El artículo de Jaime Ignacio Del Burgo del pasado 26 de abril titulado “Desnavarrización” de Navarra, no solo es una defensa fervorosa de un modelo de Navarra obsoleto y excluyente, sino un claro intento de manipular la historia y la política local para justificar una postura reaccionaria que, más que defender tradiciones, busca imponer una visión estrecha y fundamentalista de lo que significa ser navarro.
El autor se lanza a la crítica contra el alcalde Asiron, pero en lugar de argumentar de manera coherente, se dedica a crear una caricatura del progresismo, presentando las políticas actuales como una amenaza existencial para la identidad de Navarra. Hablar de “desnavarrización” a estas alturas del siglo XXI es una falacia total: las tradiciones deben evolucionar con la sociedad, no estancarse en un pasado que ya no representa la realidad diversa y plural de la Navarra actual. Pretender que las fiestas de San Fermín, en su formato tradicional, no pueden ser cuestionadas o modificadas es un acto de conservadurismo puro que no entiende las demandas de una sociedad cada vez más consciente de sus responsabilidades éticas y sociales.
El uso de figuras históricas como Tarradellas y Hemingway como defensores del “navarrismo” es un recurso miserable, demagógico y manipulador. Tarradellas fue un político con un enfoque inclusivo que nunca habría apoyado la visión cerrada y excluyente de Del Burgo. Hemingway, por su parte, era un hombre comprometido con la lucha contra el fascismo, algo que parece olvidarse convenientemente cuando se utiliza su figura para justificar una agenda de ultraderecha. Invocar a estos personajes históricos como si fueran aliados en una cruzada contra el progreso y la modernidad es un ejercicio de distorsión de la realidad impresentable.
Del Burgo no solo descalifica el trabajo de Asiron, sino que lo acusa de pretender “romper una tradición de siglos” sin ofrecer una visión alternativa, construida sobre un imaginario de pureza y homogeneidad que no tiene cabida en una Navarra moderna y plural actual. Su postura es clara: en su mundo, no hay espacio para el cambio ni para la reflexión.
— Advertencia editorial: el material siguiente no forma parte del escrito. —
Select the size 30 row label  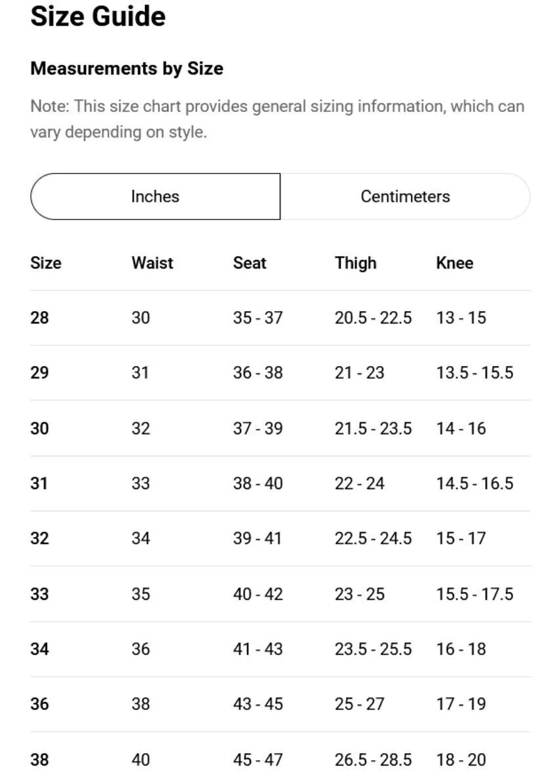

La crítica a la encuesta encargada por el alcalde, que busca comprender el sentir de la población sobre los encierros y las corridas de toros, es simplemente un intento de deslegitimar cualquier intento de adaptación a los nuevos tiempos. En vez defender el ejercicio democrático de conocer las opiniones de los ciudadanos, Del Burgo prefiere aferrarse a una visión dogmática de las tradiciones que no admite ni el más mínimo cuestionamiento.
Es especialmente preocupante que Del Burgo, en su afán de proteger lo que él considera “lo navarro”, sea tan insensible al hecho de que las fiestas de San Fermín no son patrimonio exclusivo de un sector de la población. Las fiestas deben ser inclusivas, no una excusa para perpetuar prácticas que excluyen y que, en muchos casos, son cada vez más cuestionadas por la sociedad. No hay justificación para seguir defendiendo un modelo de fiesta que niega la evolución de los tiempos, ni para permitir que figuras como Del Burgo sigan defendiendo, con tono autoritario, que no haya debates abiertos y democráticos.
Lo que realmente está en juego aquí no es la preservación de las tradiciones, sino el intento de imponer una visión totalitaria y nostálgica de un Navarra que nunca existió para muchos de sus ciudadanos. En lugar de mirar al pasado con nostalgia, deberíamos centrarnos en construir una Navarra inclusiva, diversa y respetuosa con todos sus habitantes, sin importar sus creencias, orígenes o sensibilidades.
El texto de Del Burgo es una crítica totalmente destructiva, es un ataque a la democracia, al diálogo y a la pluralidad. Es un intento de perpetuar un modelo de Navarra donde solo hay espacio para un tipo de visión ideológica, mientras se silencia el debate y se atacan las voces que proponen un futuro diferente.